Directions:
The lines to print are the one containing "Viewport: 1232px width, 955px height." and every line after it through the end of the entries below. Print them exactly and nothing else.

[Data extracted from a collection]
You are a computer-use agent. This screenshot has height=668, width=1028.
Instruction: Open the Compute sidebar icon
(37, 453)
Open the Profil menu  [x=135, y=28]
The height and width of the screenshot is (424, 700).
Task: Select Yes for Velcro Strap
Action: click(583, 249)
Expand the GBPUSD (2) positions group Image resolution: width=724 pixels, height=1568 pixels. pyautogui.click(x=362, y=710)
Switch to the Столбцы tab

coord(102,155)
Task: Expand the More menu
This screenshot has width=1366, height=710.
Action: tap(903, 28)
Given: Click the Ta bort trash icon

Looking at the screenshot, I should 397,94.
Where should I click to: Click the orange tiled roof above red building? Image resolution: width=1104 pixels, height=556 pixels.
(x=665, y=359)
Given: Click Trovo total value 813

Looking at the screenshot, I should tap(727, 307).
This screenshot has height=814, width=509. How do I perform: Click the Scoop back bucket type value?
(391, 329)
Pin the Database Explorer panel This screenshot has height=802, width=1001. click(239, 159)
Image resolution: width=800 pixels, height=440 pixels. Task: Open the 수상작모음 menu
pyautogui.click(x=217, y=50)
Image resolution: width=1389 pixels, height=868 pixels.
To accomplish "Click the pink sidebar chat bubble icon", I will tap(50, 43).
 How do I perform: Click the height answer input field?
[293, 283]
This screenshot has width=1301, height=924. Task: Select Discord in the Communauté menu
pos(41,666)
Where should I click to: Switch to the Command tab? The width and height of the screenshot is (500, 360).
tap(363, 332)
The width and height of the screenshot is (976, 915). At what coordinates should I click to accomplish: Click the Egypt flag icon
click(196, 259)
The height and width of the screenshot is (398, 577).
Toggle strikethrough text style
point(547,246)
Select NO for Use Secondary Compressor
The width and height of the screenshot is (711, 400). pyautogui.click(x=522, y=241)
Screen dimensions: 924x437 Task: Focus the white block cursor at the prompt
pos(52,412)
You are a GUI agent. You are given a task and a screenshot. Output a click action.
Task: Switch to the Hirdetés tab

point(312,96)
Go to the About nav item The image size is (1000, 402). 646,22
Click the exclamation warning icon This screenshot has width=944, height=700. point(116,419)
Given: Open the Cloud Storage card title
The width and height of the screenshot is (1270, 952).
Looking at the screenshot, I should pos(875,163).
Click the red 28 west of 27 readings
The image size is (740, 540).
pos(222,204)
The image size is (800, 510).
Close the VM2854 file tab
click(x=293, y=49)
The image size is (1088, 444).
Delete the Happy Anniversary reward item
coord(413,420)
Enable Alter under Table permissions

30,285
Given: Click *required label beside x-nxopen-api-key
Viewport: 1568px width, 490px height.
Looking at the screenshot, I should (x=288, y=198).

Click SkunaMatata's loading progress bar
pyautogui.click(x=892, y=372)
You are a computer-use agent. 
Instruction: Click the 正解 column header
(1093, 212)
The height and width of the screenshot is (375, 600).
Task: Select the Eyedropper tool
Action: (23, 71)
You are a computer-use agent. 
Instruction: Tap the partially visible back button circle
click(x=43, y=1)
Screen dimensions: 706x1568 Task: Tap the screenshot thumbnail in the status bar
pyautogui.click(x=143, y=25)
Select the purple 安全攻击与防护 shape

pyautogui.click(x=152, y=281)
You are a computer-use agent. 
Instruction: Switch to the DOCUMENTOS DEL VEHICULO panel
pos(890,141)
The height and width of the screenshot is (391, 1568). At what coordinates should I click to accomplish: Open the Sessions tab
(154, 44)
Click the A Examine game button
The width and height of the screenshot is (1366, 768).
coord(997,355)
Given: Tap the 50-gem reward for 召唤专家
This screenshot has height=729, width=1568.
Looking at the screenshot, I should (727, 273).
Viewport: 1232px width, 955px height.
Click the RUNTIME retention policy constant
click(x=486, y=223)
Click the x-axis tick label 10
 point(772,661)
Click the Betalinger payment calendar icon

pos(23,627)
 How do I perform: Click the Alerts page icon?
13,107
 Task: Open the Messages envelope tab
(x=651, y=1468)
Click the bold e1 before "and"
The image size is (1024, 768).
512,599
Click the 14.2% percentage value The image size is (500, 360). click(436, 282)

Solved problem:
Viewport: 1232px width, 955px height.
Click the RUNTIME retention policy constant
click(x=486, y=223)
Click the x-axis tick label 10
 point(772,661)
Click the Betalinger payment calendar icon

pos(23,627)
 How do I perform: Click the Alerts page icon?
13,107
 Task: Open the Messages envelope tab
(x=651, y=1468)
Click the bold e1 before "and"
The image size is (1024, 768).
512,599
Click the 14.2% percentage value The image size is (500, 360). click(436, 282)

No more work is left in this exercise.